Botan touched a finger to her chin and cast her eyes downwards. She wanted to know what Shizuru would suggest, but for some reason, she could not bring herself to go back to see Shizuru. She could not really fathom why, but she felt like Shizuru might not want to see her. She thought it might have something to do with something she had said or done the night before, but when she tried to think about it, she could not really remember much about the night beyond meeting Shizuru at a food market and then going back to her house with her. Botan did remember that she had bought a cucumber at one of the food stalls, and Shizuru had mocked her for it, and when they had gotten back to Shizuru's house, she had said she put the cucumber in the fridge. It was probably still there, Botan had forgotten about it, and had certainly not taken it with her when she left. She hoped Kuwabara did not find it and think anything odd about her.
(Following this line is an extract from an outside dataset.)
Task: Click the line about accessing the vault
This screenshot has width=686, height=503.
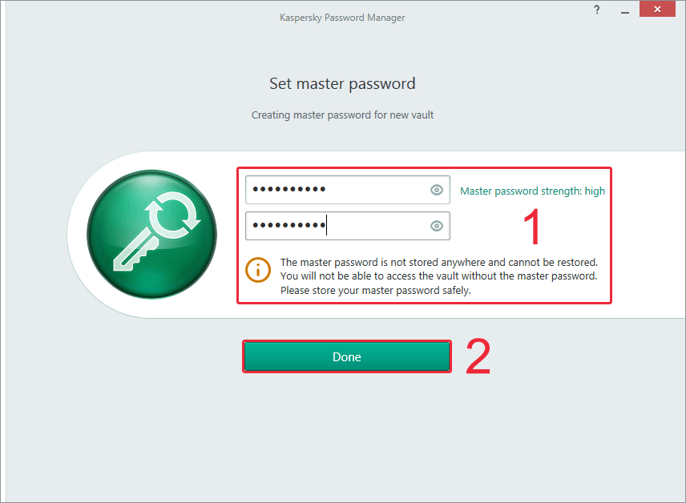Action: (x=439, y=276)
"I really have to go, Botan," Keiko said, interrupting Botan's thoughts.
"Oh, yes, of course," Botan agreed.
"I'm sure you do too," Keiko added.
Botan nodded, stuffing her task list – which had been sliding out of her sleeve – back up her sleeve absentmindedly.
"Goodbye, Botan."
"Goodbye, Keiko."
Botan summoned her oar and took to the skies, heading off in the direction of the Kuwabara family house.
Botan was a little surprised to find Shizuru actively gardening – it was not something she had ever seen her friend do before – but the surprise was dampened slightly when she spotted Kurama lending a hand. Banishing her oar, Botan continued on foot, through the gate and into the back garden of the Kuwabaras' house.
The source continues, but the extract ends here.